Flows for Singular Stochastic Differential Equations with Unbounded Drifts

TL;DR

This paper proves existence, uniqueness, and differentiability of solutions for singular stochastic differential equations with unbounded drifts, extending previous results and applying white-noise analysis and Malliavin calculus.

Contribution

It establishes strong solutions and stochastic flows for SDEs with unbounded drifts, including applications to stochastic delay differential equations, which was not previously achieved.

Findings

Existence and uniqueness of strong solutions for unbounded drifts.

Sobolev differentiable stochastic flows are constructed.

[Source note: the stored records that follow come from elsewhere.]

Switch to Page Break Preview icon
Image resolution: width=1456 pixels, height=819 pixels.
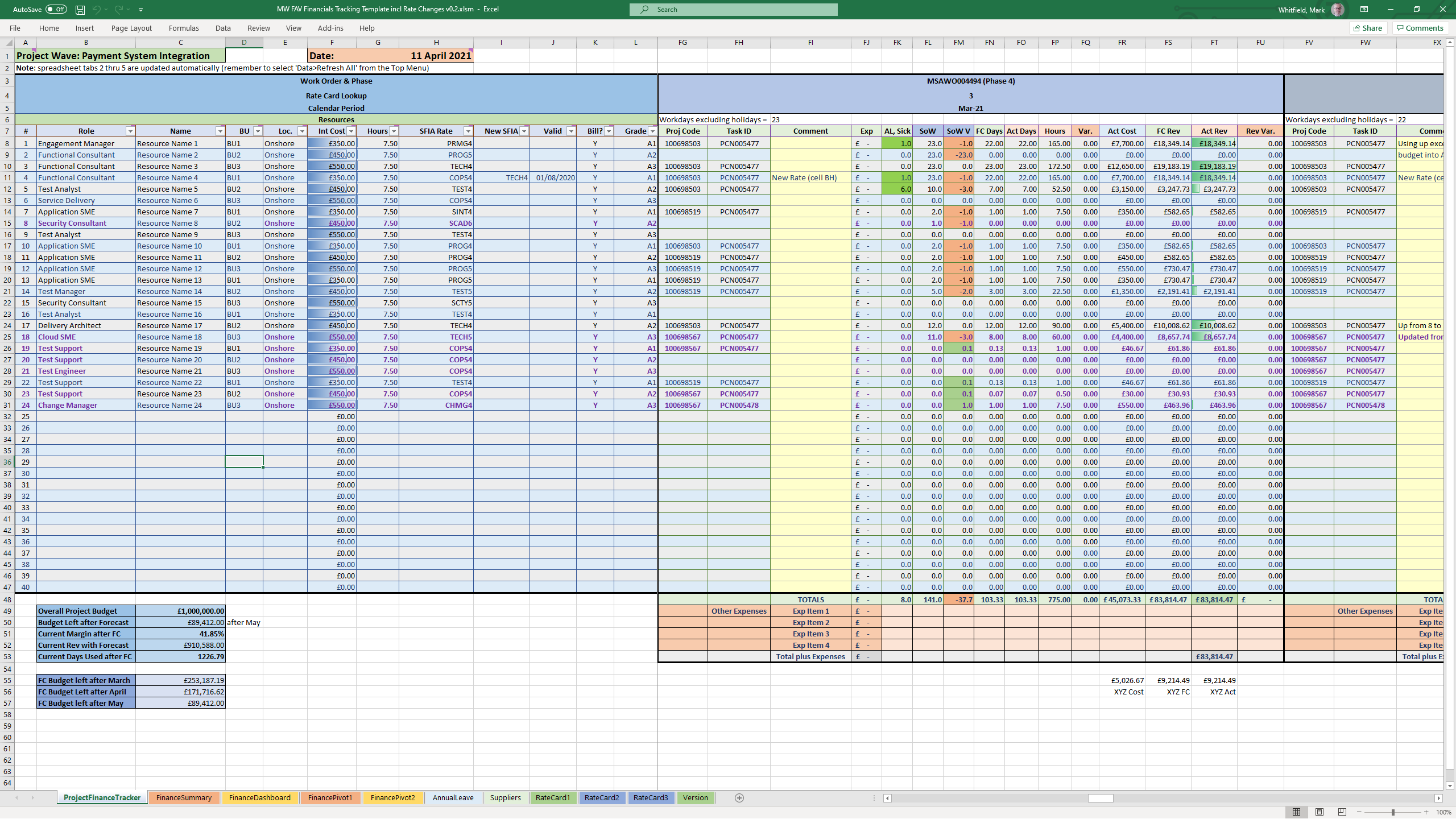(1342, 812)
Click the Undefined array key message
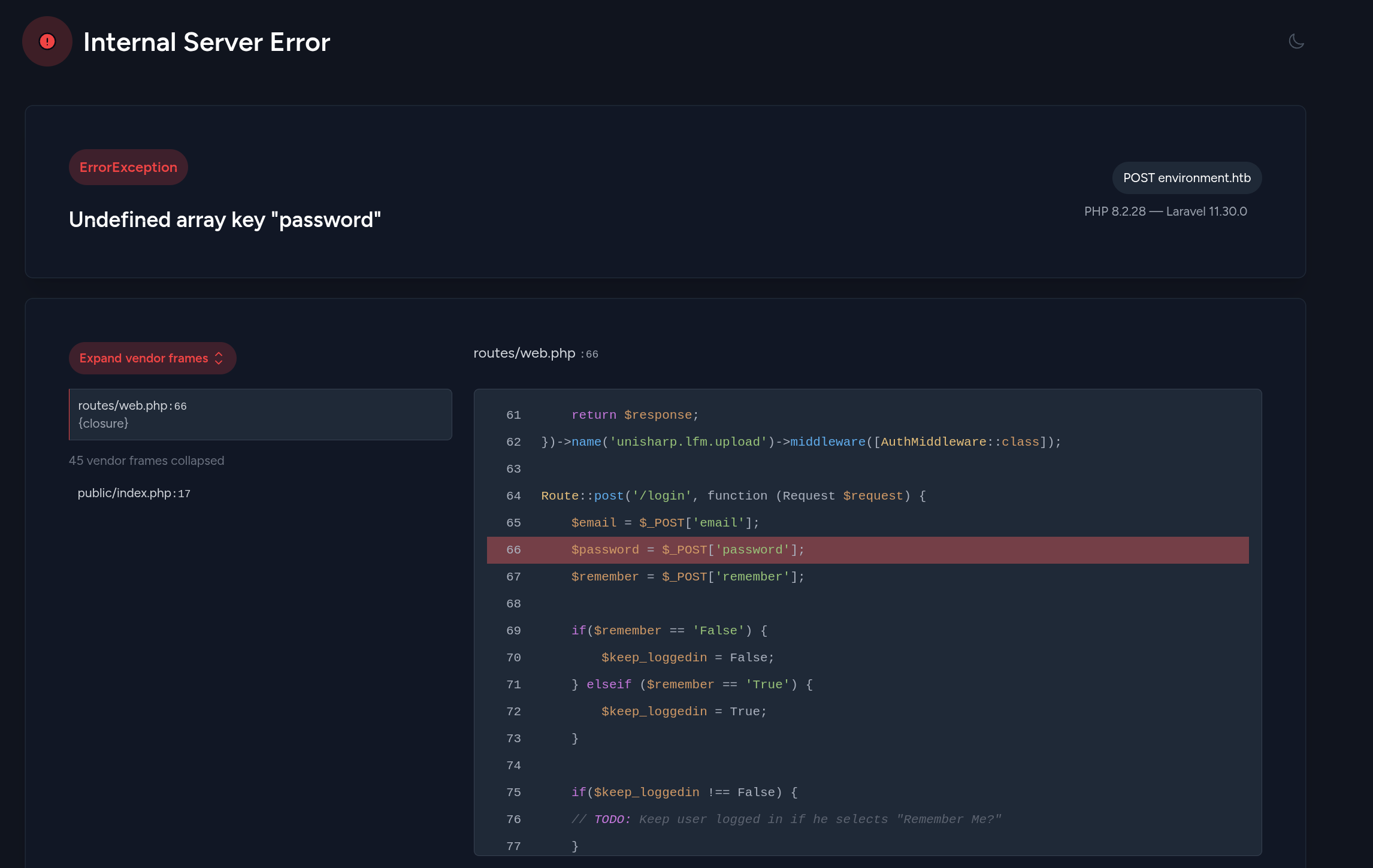 pos(225,220)
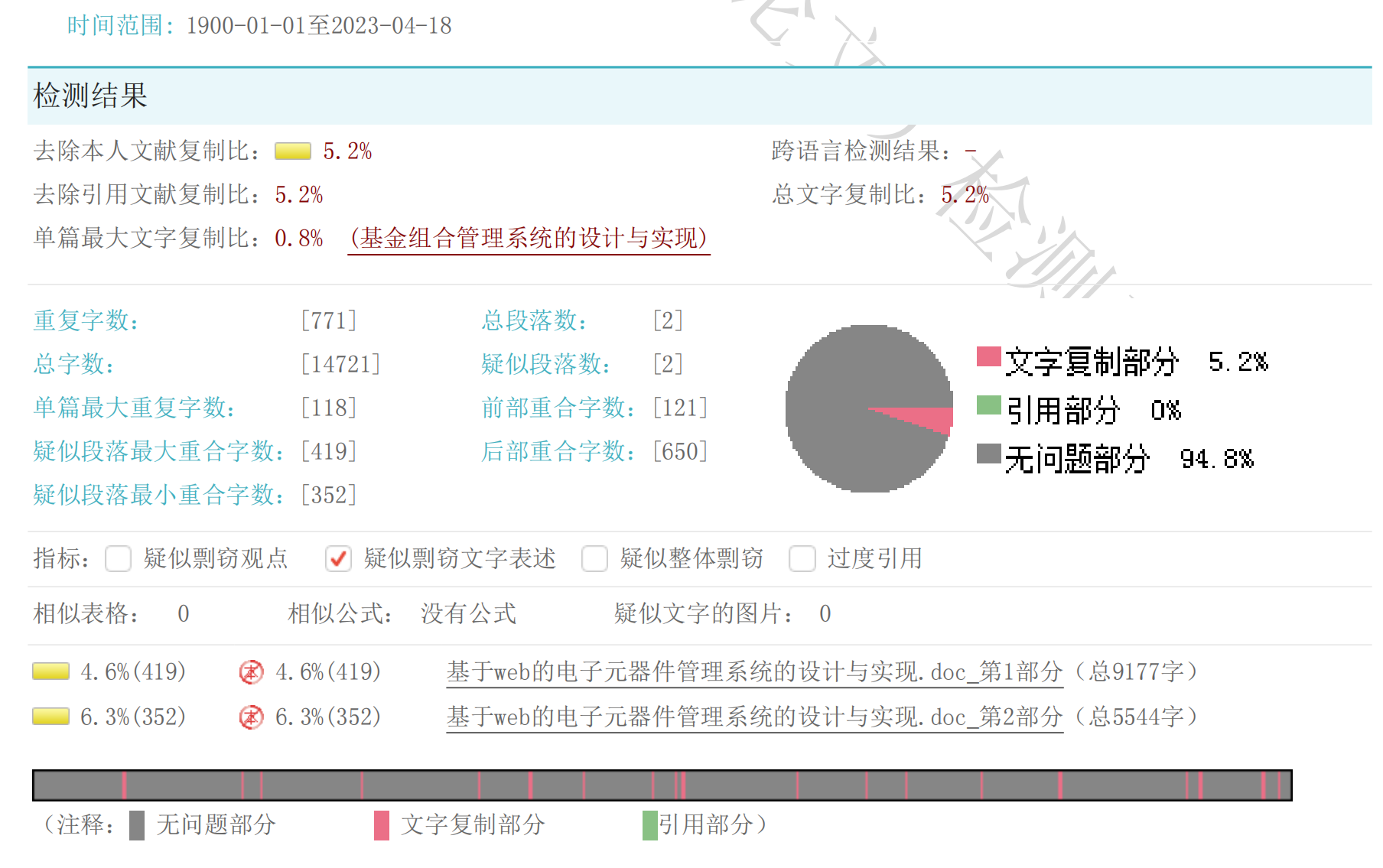Click green 引用部分 swatch in bottom注释
Screen dimensions: 1383x868
(x=649, y=825)

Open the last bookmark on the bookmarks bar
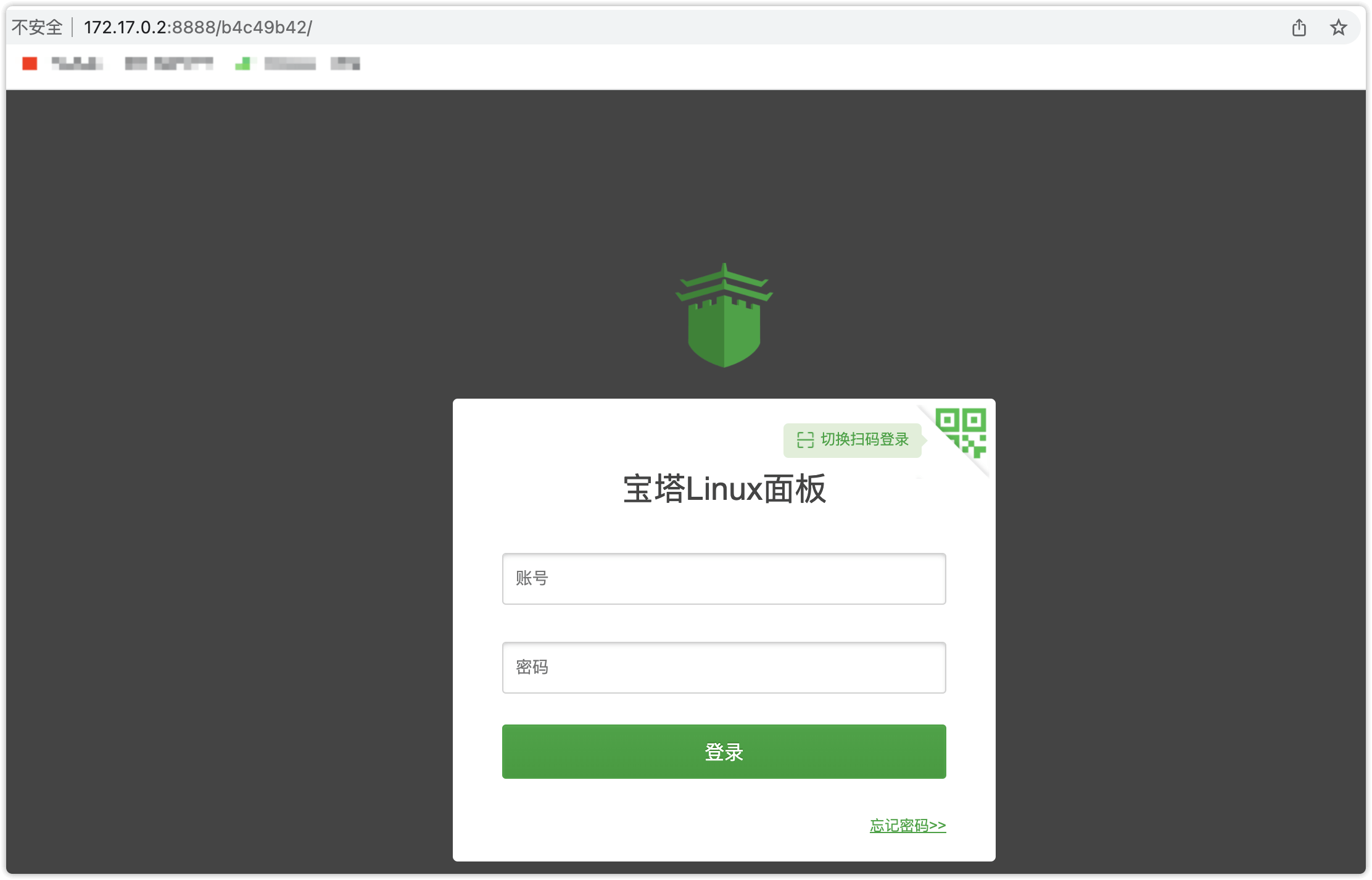(x=345, y=64)
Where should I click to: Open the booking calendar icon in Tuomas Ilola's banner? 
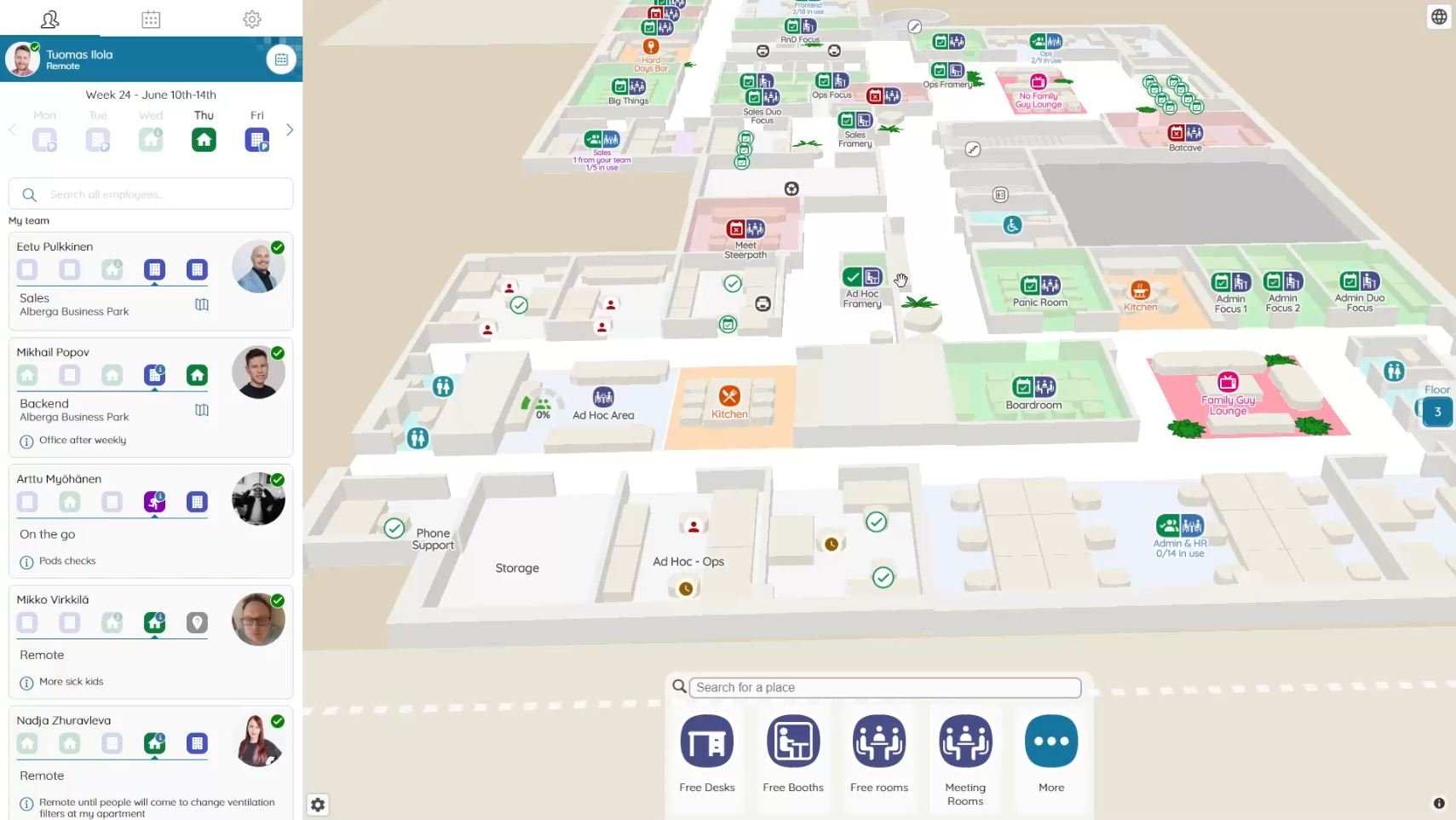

Solutions are Malliavin differentiable, enabling further analysis.

Abstract

In this paper, we are interested in the following singular stochastic differential equation (SDE) $${\rm d} X_t = b(t,X_t) {\rm d} t + {\rm d} B_{t},\ 0\leq t\leq T,\ X_0 = x \in \mathbb{R}^d,$$ where the drift coefficient $b:[0,T]\times \mathbb{R}^{d}\longrightarrow \mathbb{R}^{d}$ is Borel measurable, possibly unbounded and has spatial linear growth. The driving noise $B_{t}$ is a $d-$ dimensional Brownian motion. The main objective of the paper is to establish the existence and uniqueness of a strong solution and a Sobolev differentiable stochastic flow for the above SDE. Malliavin differentiability of the solution is also obtained (cf.\cite{MMNPZ13, MNP2015}). Our results constitute significant extensions to those in \cite{Zvon74, Ver79, KR05, MMNPZ13, MNP2015} by allowing the drift $b$ to be unbounded. We employ methods from white-noise analysis and the Malliavin calculus. As application, we prove existence of a unique strong Malliavin differentiable solution to the following stochastic delay differential equation $${\rm d} X (t) = b (X(t-r), X(t,0,(v,\eta)) {\rm d} t + {\rm d} B(t), \,t \geq 0 ,\textbf{ } (X(0), X_0)= (v, \eta) \in \mathbb{R}^d \times L^2 ([-r,0], \mathbb{R}^d),$$ with the drift coefficient $b: \mathbb{R}^d \times \mathbb{R}^d \rightarrow \mathbb{R}^d$ is a Borel-measurable function bounded in the first argument and has linear growth in the second argument.